_Required task_: Reproduce the records without any changes, from the start of the records up to and including the line that contains "pyautogui.click(x=251, y=200)".
** start of Extracted records **
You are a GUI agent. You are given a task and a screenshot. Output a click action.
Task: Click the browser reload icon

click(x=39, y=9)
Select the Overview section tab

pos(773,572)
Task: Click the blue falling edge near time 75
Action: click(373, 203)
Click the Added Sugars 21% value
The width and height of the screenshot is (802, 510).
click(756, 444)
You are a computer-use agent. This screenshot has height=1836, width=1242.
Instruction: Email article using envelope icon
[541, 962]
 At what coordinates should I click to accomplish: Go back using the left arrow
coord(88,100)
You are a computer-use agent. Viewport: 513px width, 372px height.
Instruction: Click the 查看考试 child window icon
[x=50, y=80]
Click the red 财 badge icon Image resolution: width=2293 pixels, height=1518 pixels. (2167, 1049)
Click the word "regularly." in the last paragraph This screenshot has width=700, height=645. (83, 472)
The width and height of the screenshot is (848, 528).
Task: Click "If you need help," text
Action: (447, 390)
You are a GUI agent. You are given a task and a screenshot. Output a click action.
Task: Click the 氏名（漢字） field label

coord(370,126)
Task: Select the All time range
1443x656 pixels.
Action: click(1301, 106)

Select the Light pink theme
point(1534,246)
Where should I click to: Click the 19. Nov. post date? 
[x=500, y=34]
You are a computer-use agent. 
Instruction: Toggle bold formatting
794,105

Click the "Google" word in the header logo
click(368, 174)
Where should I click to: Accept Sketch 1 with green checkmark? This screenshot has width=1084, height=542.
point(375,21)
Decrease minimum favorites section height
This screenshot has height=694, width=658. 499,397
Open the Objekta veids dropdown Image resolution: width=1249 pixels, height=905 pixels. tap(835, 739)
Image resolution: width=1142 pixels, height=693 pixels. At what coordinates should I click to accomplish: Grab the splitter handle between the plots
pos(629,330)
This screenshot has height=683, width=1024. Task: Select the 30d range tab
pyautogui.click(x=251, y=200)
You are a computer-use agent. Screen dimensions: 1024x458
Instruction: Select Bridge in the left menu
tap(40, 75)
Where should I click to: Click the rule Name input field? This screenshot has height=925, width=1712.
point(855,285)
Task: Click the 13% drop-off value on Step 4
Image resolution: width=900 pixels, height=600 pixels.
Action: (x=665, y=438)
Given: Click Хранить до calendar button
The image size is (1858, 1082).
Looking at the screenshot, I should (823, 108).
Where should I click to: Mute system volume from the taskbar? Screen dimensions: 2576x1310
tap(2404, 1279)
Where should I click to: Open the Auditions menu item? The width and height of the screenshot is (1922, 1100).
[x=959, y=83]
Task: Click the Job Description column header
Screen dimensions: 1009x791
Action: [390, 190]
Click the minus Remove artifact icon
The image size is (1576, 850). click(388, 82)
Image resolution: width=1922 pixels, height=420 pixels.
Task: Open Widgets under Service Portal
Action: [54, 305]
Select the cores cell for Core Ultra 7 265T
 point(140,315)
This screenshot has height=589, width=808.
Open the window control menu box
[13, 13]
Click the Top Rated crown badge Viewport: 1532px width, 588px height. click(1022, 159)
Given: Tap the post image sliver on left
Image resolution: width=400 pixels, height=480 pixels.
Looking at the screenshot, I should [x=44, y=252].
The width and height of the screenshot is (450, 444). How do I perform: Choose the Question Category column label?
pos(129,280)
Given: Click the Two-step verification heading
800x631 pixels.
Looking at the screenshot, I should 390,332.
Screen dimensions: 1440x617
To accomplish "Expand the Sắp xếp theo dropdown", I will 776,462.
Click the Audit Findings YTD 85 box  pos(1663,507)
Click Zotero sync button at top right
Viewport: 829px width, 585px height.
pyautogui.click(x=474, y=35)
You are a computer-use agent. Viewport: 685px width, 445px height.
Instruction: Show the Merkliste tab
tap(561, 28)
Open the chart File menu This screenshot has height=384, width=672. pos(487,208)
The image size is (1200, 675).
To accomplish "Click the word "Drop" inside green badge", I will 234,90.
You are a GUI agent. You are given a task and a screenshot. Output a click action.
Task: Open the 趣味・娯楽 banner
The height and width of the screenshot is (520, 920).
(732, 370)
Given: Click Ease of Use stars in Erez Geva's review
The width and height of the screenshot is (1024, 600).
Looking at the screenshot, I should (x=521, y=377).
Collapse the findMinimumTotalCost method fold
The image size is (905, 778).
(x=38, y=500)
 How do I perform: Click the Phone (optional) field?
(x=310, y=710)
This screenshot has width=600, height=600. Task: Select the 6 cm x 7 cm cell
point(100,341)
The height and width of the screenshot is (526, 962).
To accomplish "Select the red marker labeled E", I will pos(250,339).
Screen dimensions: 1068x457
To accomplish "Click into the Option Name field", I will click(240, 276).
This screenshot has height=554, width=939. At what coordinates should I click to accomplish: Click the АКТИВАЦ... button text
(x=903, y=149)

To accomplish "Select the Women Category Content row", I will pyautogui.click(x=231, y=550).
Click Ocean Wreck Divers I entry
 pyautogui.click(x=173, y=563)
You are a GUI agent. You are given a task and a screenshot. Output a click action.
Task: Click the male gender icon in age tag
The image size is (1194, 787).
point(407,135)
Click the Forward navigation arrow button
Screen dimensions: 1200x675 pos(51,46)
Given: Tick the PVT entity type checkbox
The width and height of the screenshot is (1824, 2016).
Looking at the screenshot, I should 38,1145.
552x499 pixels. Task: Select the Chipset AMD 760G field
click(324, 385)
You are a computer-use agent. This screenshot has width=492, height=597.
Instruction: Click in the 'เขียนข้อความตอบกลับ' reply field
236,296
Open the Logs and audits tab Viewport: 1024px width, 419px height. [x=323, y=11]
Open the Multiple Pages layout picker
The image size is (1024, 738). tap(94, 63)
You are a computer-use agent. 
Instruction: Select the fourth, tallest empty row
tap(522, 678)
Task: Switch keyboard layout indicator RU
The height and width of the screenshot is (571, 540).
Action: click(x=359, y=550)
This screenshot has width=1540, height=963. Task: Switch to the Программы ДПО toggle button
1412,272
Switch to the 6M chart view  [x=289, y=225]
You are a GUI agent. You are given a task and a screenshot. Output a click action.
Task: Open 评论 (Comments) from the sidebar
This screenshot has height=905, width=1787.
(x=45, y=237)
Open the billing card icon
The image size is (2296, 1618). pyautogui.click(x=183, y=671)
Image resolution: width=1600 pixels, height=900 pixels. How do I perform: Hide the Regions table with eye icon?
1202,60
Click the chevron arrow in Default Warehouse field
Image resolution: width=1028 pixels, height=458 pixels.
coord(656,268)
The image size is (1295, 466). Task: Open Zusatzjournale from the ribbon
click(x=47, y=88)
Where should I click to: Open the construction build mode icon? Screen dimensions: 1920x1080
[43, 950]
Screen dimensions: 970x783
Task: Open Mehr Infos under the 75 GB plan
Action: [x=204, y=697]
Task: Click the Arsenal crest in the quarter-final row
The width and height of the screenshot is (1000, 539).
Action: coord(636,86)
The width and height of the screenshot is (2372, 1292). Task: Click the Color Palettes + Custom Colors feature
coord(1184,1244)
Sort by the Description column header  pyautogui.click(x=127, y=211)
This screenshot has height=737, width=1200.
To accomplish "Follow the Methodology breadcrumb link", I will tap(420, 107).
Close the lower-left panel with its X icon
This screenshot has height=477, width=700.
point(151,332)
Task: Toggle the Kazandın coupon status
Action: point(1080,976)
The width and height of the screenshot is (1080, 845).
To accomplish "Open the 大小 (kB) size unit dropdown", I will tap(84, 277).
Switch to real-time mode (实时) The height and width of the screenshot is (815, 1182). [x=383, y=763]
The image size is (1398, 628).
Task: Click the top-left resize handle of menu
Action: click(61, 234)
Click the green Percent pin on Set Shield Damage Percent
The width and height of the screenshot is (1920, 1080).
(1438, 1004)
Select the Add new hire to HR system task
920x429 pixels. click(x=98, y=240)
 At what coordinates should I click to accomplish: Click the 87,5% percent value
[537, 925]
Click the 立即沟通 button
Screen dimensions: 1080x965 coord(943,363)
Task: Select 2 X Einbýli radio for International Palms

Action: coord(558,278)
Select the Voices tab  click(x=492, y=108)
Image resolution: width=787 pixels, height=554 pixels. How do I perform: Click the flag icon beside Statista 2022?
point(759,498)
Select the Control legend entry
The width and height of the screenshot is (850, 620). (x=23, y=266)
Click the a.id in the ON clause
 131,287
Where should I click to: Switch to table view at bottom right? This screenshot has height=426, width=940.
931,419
** end of Extracted records **
_Response to the exercise_:
You are a GUI agent. You are given a task and a screenshot. Output a click action.
Task: Click the browser reload icon

click(x=39, y=9)
Select the Overview section tab

pos(773,572)
Task: Click the blue falling edge near time 75
Action: click(373, 203)
Click the Added Sugars 21% value
The width and height of the screenshot is (802, 510).
click(756, 444)
You are a computer-use agent. This screenshot has height=1836, width=1242.
Instruction: Email article using envelope icon
[541, 962]
 At what coordinates should I click to accomplish: Go back using the left arrow
coord(88,100)
You are a computer-use agent. Viewport: 513px width, 372px height.
Instruction: Click the 查看考试 child window icon
[x=50, y=80]
Click the red 财 badge icon Image resolution: width=2293 pixels, height=1518 pixels. (2167, 1049)
Click the word "regularly." in the last paragraph This screenshot has width=700, height=645. (83, 472)
The width and height of the screenshot is (848, 528).
Task: Click "If you need help," text
Action: (447, 390)
You are a GUI agent. You are given a task and a screenshot. Output a click action.
Task: Click the 氏名（漢字） field label

coord(370,126)
Task: Select the All time range
1443x656 pixels.
Action: click(1301, 106)

Select the Light pink theme
point(1534,246)
Where should I click to: Click the 19. Nov. post date? 
[x=500, y=34]
You are a computer-use agent. 
Instruction: Toggle bold formatting
794,105

Click the "Google" word in the header logo
click(368, 174)
Where should I click to: Accept Sketch 1 with green checkmark? This screenshot has width=1084, height=542.
point(375,21)
Decrease minimum favorites section height
This screenshot has height=694, width=658. 499,397
Open the Objekta veids dropdown Image resolution: width=1249 pixels, height=905 pixels. tap(835, 739)
Image resolution: width=1142 pixels, height=693 pixels. At what coordinates should I click to accomplish: Grab the splitter handle between the plots
pos(629,330)
This screenshot has height=683, width=1024. Task: Select the 30d range tab
pyautogui.click(x=251, y=200)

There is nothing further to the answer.